Poster Presentation 35th Lorne Cancer Conference 2023

Overcoming resistance by testing all possible mutations in the PARP1 catalytic domain (#323)

Kristy Shield-Artin 1 , Rachael Taylor 1 , Sally Beard 1 , Michael Kuiper 2 , Ksenija Nesic 1 , Alan F Rubin 1 , Anthony Papenfuss 1 3 , Clare L Scott 1 4 , Matthew Wakefield 1 4
  1. Walter and Eliza Hall Institute of Medical Research, Parkville, VIC, Australia
  2. CSIRO, Canberra, ACT
  3. Peter MacCallum Cancer Centre, Parkville, VIC, Australia
  4. The University of Melbourne, Parkville, VIC, Australia

 

Poly ADP-ribose polymerase inhibitor (PARP) inhibitors are a highly effective therapy in widespread clinical use for breast and ovarian cancer. PARP inhibitors act by trapping PARP1 on DNA. In cancers with homologous recombination (HR) DNA repair defects (eg BRCA1 mutations) trapping causes replication fork collapse, overwhelming alternative repair pathways. The failure of these alternative pathways leads to exposed ssDNA, mitotic catastrophe and cell death.

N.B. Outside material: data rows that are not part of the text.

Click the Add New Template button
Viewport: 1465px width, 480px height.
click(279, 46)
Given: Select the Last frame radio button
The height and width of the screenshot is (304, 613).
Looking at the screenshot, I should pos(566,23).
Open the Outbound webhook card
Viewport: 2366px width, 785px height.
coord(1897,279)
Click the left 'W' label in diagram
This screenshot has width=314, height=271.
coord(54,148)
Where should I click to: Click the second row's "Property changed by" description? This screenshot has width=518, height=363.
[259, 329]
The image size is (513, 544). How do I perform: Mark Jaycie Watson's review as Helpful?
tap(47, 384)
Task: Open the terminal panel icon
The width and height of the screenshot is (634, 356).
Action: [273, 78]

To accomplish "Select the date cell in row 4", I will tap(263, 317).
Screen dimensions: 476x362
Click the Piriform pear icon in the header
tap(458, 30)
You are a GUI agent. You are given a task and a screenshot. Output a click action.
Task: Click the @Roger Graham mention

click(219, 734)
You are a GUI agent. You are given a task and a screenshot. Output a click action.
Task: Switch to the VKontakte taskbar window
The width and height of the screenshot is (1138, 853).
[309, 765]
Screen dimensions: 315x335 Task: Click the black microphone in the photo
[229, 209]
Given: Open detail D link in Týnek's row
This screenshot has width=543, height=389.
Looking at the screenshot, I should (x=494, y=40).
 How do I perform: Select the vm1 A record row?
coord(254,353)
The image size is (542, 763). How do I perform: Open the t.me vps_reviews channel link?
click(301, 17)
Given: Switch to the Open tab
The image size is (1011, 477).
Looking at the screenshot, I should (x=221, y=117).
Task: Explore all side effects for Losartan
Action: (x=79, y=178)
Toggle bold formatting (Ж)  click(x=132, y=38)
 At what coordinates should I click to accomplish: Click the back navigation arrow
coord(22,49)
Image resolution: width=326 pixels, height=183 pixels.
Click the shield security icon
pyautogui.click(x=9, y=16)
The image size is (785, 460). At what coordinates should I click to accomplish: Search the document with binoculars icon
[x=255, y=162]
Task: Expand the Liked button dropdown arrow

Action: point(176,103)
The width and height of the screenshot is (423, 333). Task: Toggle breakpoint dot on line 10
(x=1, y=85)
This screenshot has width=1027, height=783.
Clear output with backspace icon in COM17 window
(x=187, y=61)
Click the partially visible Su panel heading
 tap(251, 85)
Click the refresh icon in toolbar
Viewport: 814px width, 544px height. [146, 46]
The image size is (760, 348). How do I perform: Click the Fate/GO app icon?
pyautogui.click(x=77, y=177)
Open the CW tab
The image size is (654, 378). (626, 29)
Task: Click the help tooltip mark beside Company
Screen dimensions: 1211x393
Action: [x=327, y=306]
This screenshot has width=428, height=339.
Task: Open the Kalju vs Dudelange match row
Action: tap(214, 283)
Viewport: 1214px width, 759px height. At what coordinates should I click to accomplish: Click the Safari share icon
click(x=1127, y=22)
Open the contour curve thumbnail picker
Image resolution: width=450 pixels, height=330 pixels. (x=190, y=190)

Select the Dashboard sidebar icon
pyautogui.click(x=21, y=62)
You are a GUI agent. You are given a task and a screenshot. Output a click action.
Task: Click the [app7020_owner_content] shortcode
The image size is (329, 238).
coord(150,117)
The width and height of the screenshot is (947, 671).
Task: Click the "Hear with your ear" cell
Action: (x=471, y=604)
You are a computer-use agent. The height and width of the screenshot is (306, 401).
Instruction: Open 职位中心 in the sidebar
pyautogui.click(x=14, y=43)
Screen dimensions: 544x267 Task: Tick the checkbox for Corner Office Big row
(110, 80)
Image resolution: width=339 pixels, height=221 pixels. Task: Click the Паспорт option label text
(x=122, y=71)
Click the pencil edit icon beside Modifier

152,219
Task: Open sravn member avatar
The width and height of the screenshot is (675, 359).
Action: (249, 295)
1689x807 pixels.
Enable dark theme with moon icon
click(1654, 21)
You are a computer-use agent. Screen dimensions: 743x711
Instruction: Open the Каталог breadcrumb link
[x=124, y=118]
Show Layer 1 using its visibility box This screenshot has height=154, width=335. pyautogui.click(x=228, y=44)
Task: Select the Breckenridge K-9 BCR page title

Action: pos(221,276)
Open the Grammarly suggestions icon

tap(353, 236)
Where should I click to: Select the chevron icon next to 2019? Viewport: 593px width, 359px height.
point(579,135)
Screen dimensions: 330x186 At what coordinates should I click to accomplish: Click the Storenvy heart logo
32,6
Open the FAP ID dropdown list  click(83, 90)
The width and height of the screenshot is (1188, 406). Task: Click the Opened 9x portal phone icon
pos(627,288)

Resistance to PARP inhibitors occurs when PARP1 acquires mutations that releive the allosteric force of the inhibitor binding that causes trapping or interfere with binding of the HPF1 protein that controls automodification of PARP1. We are characterising all possible mutations in the PARP1 catalytic and HPF1 binding domains for their impact on inhibitor resistance using multiplex high throughput genomics techniques. Through testing of multiple PARP inhibitors, we are determining the mutations that are specific to an individual drug. This will provide clinical annotation with the potential for making patient care decisions and to improve our fundamental understanding of PARP inhibitor function and resistance.

Using MAVEDB (mavedb.org) and its integration into the SHARIANT database (shariant.org.au) this data will be rapidly available to directly support clinical decision making where clinical sequencing is available.

Futhermore, data from our Deep Mutational Scan (DMS) of PARP1 variants will be used to construct a computational molecular dynamics model of PARP1-HPF1 interaction. This model will be validated by making computational predictions of additional inhibitors prior to testing these inhibitors experimentally. This model will then be applied to compound mutations, including patients that carry rare population mutations to allow accurate variant interpretation in understudied minorities.

Combined, these studies will provide detailed variant annotations for this important cancer gene and provide variant specific recommendations for overcoming resistance in clinical sequencing, with direct translation to clinical care through linkages from MAVEDB to clinical annotation databases.